Wartawan Biasa yang Punya Cita-cita Luar Biasa
Oleh : Djoko Suryo

22-Sep-2008, 00:24:14 WIB - [www.kabarindonesia.com]
KabarIndonesia - Sejak kecil, obsesi lelaki muda ini adalah ingin
menjelajahi dunia. Maka, menjadi wartawan adalah pilihan hidupnya.
Meski dia tahu, dunia wartawan bukanlah dunia yang bisa mewujudkan
impiannya dalam sekejap. Berbagai tantangan pun ia hadapi. Bahkan,
sang ibu kandung awalnya tak merestui ia menjadi wartawan. Dalam benak
ibunya, menjadi wartawan artinya ia harus siap menjadi 'orang miskin'.

Meski tidak selalu benar, namun logika sang ibu masuk akal. Delapan
tahun melanglang buana di berbagai media cetak dan radio, hidupnya
biasa-biasa saja. Bahkan selama empat tahun ia berjalan kaki memburu
berita. Tak punya sepeda motor, alat komunikasi, apalagi komputer.
Gaji pas-pasan ia terima di kantor tempatnya bekerja. Namun empat
tahun kemudian, sesudah masa-masa ujian itu, hidupnya mulai
memperlihatkan peningkatan. Bahkan, setelah sang ibu menjanda,
kebutuhan ibu dan tiga orang adiknya dialah yang menafkahi. Semua dari
hasil keringatnya sebagai penulis dan wartawan.

Lahir di Medan Sumatera Utara, 3 Desember 1980, lelaki dengan nama
lengkap Muhammad Subhan ini sejak kelas 2 SMP telah menulis. Ia yang
memprakarsai terbitnya majalah dinding di sekolahnya.
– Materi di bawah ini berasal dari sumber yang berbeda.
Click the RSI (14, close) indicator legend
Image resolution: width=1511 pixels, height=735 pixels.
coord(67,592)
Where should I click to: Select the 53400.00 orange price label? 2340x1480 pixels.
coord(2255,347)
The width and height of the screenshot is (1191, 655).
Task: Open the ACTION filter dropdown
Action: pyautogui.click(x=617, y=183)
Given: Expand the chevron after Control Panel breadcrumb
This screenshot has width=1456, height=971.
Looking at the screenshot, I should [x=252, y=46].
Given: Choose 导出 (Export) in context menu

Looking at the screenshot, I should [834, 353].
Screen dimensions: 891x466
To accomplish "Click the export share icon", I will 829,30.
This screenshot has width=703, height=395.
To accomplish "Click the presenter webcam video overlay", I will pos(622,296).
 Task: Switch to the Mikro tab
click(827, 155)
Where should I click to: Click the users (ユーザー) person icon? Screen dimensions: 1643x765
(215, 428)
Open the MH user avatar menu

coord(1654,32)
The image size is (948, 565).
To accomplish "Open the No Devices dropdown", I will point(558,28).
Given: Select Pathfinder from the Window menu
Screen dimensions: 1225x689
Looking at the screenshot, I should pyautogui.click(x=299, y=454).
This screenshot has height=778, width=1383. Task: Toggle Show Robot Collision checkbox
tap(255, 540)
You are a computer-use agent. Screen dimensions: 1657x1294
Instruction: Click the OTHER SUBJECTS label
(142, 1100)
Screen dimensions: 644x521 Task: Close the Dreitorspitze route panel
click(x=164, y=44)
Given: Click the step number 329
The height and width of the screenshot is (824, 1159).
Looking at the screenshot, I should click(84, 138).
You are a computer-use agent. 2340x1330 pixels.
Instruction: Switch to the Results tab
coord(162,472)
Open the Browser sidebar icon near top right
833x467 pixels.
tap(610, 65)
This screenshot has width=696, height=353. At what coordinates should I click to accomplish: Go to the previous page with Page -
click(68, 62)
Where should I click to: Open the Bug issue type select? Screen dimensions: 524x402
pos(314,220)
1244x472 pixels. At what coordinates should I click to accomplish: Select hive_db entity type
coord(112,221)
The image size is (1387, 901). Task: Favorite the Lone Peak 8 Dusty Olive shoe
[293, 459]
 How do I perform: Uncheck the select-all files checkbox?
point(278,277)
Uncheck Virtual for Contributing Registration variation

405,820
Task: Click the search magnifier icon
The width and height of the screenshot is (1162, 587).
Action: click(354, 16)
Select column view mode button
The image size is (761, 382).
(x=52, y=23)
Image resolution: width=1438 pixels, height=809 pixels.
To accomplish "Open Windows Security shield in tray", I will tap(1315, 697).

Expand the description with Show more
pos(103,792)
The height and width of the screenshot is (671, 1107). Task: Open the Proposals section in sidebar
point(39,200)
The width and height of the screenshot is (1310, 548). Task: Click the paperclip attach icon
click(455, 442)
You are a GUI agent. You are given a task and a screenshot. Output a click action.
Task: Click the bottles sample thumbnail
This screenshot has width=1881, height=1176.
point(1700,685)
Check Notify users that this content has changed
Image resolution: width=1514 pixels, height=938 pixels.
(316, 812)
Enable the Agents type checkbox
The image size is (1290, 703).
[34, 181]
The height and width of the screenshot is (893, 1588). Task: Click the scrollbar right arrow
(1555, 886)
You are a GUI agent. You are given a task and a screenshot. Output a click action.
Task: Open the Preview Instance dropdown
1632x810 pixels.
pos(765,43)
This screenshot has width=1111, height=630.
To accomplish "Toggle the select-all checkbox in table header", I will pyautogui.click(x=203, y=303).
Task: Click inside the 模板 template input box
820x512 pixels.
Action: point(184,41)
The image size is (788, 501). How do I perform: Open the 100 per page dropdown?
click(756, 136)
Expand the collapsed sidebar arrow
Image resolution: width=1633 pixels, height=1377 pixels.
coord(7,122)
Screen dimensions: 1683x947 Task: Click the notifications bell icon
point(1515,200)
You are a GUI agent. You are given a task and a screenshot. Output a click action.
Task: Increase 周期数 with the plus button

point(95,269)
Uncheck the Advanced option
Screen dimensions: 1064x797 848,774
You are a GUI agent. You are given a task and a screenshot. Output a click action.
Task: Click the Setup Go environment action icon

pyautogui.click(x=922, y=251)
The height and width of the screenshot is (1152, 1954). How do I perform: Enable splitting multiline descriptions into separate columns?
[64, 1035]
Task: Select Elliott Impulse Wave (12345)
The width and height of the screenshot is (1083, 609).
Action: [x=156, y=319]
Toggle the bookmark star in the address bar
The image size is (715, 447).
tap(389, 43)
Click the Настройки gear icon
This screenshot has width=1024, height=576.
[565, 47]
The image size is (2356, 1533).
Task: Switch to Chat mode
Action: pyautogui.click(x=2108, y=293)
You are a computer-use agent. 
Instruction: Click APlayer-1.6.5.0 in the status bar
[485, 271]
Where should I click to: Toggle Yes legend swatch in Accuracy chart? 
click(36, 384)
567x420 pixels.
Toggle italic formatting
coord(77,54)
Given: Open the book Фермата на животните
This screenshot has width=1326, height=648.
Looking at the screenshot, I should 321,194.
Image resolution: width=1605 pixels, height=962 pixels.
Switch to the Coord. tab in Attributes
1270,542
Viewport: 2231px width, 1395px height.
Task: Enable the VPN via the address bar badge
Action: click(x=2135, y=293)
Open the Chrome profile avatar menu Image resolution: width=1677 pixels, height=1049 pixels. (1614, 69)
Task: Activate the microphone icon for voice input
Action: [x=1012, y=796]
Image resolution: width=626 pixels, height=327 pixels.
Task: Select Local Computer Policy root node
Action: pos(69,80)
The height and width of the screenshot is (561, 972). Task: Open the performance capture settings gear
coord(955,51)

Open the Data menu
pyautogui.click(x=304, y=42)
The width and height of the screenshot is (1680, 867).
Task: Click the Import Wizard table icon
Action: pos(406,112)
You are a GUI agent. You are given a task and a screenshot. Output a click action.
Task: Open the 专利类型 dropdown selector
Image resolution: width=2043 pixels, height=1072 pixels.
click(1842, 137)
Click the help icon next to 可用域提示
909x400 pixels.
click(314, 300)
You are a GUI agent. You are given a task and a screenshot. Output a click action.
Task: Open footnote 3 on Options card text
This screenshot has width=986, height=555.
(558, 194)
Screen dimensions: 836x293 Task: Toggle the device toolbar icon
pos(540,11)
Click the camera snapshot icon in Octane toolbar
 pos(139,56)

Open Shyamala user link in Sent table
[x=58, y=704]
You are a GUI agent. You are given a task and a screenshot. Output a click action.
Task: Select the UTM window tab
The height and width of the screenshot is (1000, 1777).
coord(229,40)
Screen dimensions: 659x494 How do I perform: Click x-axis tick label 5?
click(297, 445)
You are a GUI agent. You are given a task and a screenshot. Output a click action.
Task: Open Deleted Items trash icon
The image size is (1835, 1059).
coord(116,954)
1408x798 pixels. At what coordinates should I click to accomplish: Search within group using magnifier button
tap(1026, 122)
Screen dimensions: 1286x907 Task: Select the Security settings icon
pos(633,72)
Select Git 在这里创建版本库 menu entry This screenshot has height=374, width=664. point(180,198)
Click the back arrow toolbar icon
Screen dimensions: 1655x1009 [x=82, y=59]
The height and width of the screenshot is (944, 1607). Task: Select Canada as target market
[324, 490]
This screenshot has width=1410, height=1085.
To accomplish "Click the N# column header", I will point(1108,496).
Hobi menulis itu
juga berlanjut ketika di SMA dan saat kuliah. Masa SMP dan SMA Ia
habiskan di Krueng Geukueh Kecamatan Dewantara Kabupaten Aceh Utara,
Nanggroe Aceh Darussalam. Meski gelar sarjananya tidak mampu ia raih,
namun setidaknya ia pernah mengecap dunia kampus, khususnya di Jurusan
Manajemen, Sekolah Tinggi Ilmu Ekonomi (STIE) Perdagangan, Padang dan
Jurusan Komunikasi Penyiaran Islam (KPI), Fakultas Dakwah, Sekolah
Tinggi Agama Islam, Yayasan Kebangkitan Islam (STAI-YKI), Sumatera
Barat di Padang.

Ditanya mengapa ia tidak menyelesaikan studinya di perguruan tinggi,
lelaki berdarah Aceh-Minang ini menjawab bahwa ketika itu Ia
memfokuskan bekerja mencari uang untuk memenuhi kebutuhan ibu dan
ketiga adiknya yang masih sekolah. Sebuah pilihan mulia yang
memperlihatkan tanggung jawab terhadap hajat hidup orang tua dan
adik-adiknya.

"Maklumlah, anak yatim. Sebagai anak tertua, saya bertanggung jawab
menafkahi ibu dan adik-adik. Kuliah saya tunda dulu, namun saya tetap
belajar meski secara otodidak," ujarnya dalam sebuah perbincangan
dengan Harian Online Kabar Indonesia (HOKI) pekan lalu.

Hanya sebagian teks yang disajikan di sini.